L'homme s'apprêtait à fuir le lieu de son crime abominable quand Noé se glissa derrière lui. Un coup sec au niveau de la tempe et Yoon s'écroula au sol, inconscient. L'exorciste s'en alla ensuite au chevet de sa victime. Il l'observa quelques instants avant de lui ordonner :

− Allez, relève-toi, c'est terminé !

Sun ouvrit un œil après l'autre. Puis elle redressa la partie supérieure de son corps sans la moindre difficulté, avant de demander, excitée et impatiente :

− J'étais comment ?

Noé ne prit pas la peine de lui répondre. Il se contenta de lui offrir sa main tendue pour l'aider à se relever, ce qu'elle fit péniblement à cause de ses nombreuses blessures.

− Bordel ! Ça fait vraiment mal !

− Je pensais que les armes classiques étaient inefficaces contre les divinités.

− Ça ne peut pas nous tuer, mais ça n'empêche pas que recevoir de multiples coups de couteau dans le bide soit tout de même « légèrement » désagréable, se plaignit Fey.

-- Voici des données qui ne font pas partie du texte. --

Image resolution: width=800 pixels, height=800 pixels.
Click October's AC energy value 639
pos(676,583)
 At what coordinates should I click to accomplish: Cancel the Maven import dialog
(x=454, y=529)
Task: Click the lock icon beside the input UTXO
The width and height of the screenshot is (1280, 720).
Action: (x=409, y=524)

Deux minutes auparavant, suite à l'arrivée impromptue des « zombies » dans l'appartement, Asalfé avait dû élaborer en vitesse un plan pour sauver la véritable Sun. Après avoir dissimulé son corps inconscient dans un placard, elle avait pris son apparence et interprété à merveille son rôle dans cette exécution macabre. Quant à Noé, bien qu'il ait immédiatement reconnu la déesse grâce à son aura familière, il avait joué le jeu.

− On fait quoi maintenant ? l'interrogea-t-elle tandis qu'ils observaient Yoon, étendu à plat ventre contre le parquet.

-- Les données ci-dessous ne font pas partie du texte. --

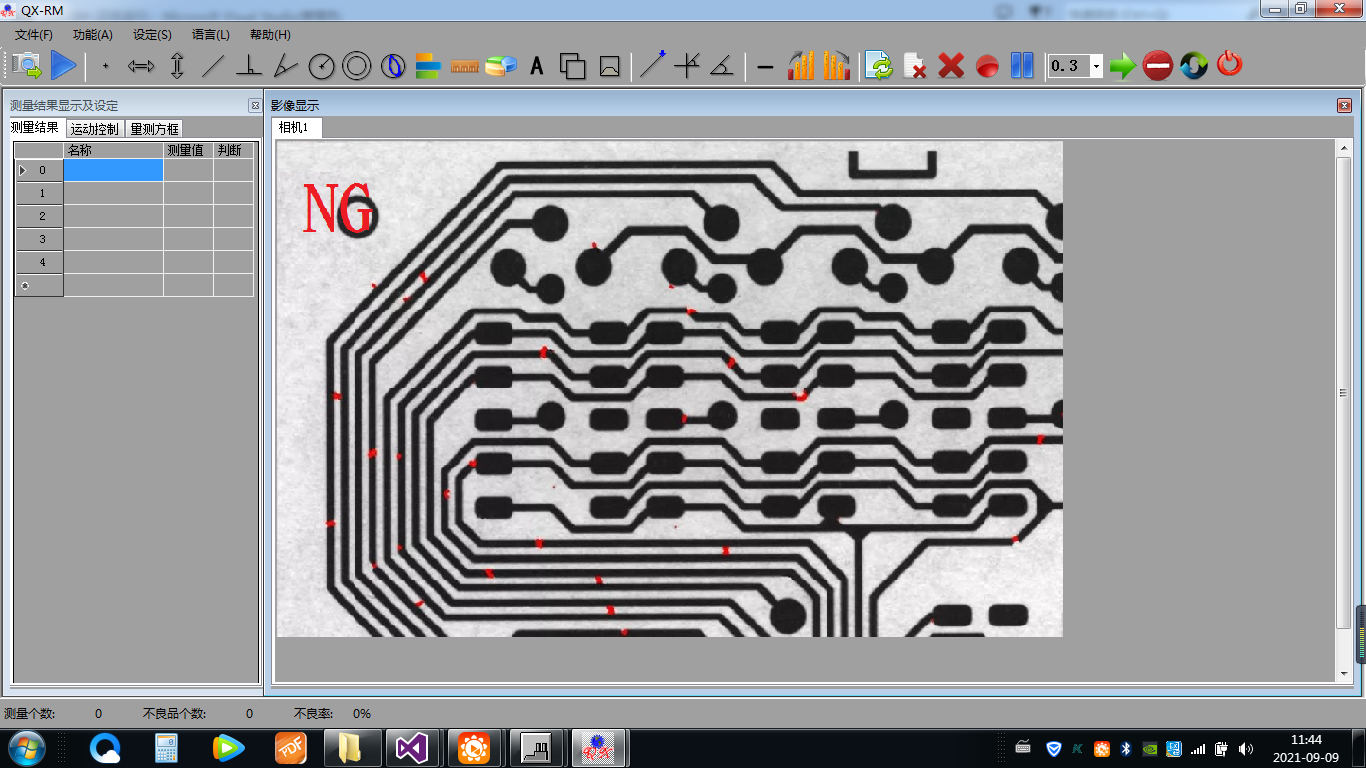The image size is (1366, 773).
Task: Click the orange ruler calibration icon
Action: click(x=466, y=67)

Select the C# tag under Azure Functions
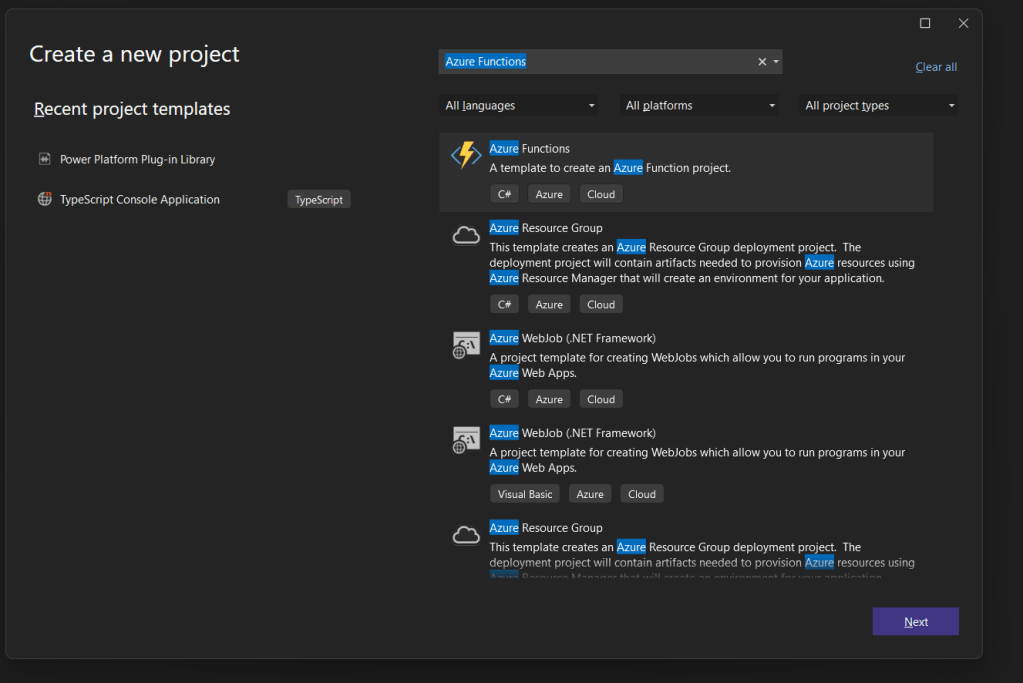point(504,193)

Ils entendirent du bruit dans la pièce d'à côté. La véritable Sun s'était finalement réveillée. Encore sonnée, elle se frayait lentement un chemin depuis sa chambre où Fey l'avait cachée.

− Dépêche ! On s'en va ! murmura Noé.

L'exorciste voulut prendre le chemin de la sortie, mais trop tard. Fey et lui se retrouvèrent nez à nez avec la deuxième propriétaire des lieux. Les yeux écarquillés et la bouche à moitié ouverte, Sun constata alors la présence dans son salon de son double parfait couvert de sang et d'un individu encapuchonné, tous les deux disposés autour de son frère qui gisait inconscient sur le sol.

− QUI ÊTES-VOUS ?! Q...QU'EST-CE QUE VOUS FAITES ICI ?! cria-t-elle en reculant jusqu'à se retrouver dos au mur, paniquée. QU'EST-CE QUI SE PASSE ?!

− Du calme, Sun !

Le clone de la jeune fille s'approcha doucement, se voulant la plus rassurante possible, avant de s'apercevoir que son apparence jouait contre elle. La déesse reprit sa forme habituelle de jolie blonde aux yeux bleu-violet.

− F... Fey ?

− Bingo ! C'est moi ! sourit-elle.

De l'autre côté, la troisième personne fut bien moins ravie de la tournure que prenait la situation.

« Fey, bon sang ! Qu'est-ce que tu fais ?! »

Sun observa plus en détail l'homme à la veste blanche. Il lui tournait le dos, essayant de dissimuler son identité. Malgré tout...

− ... Noé ?! déduit-elle de par sa corpulence et surtout la présence de sa colocataire.

« Et merde ! Comment font les superhéros pour rester anonymes ?! »

Démasqué, l'exorciste concéda à lui faire face. Il releva sa capuche, dissipant le sortilège d'ombre sur son visage. Néanmoins, ces présences familières ne suffirent pas à apaiser Sun qui, anxieuse, poursuivit l'interrogatoire :

− Qui êtes-vous ? Je veux dire... vraiment... Fey... elle... tu... tu étais... à l'instant !!!

Encore une fois, ce fut la déesse des plaisirs féminins qui se chargea d'essayer de la rassurer. Elle lui saisit les mains avec délicatesse. Sous l'effet apaisant des paumes légèrement chaudes de la divinité, Sun s'arrêta comme par miracle de trembler.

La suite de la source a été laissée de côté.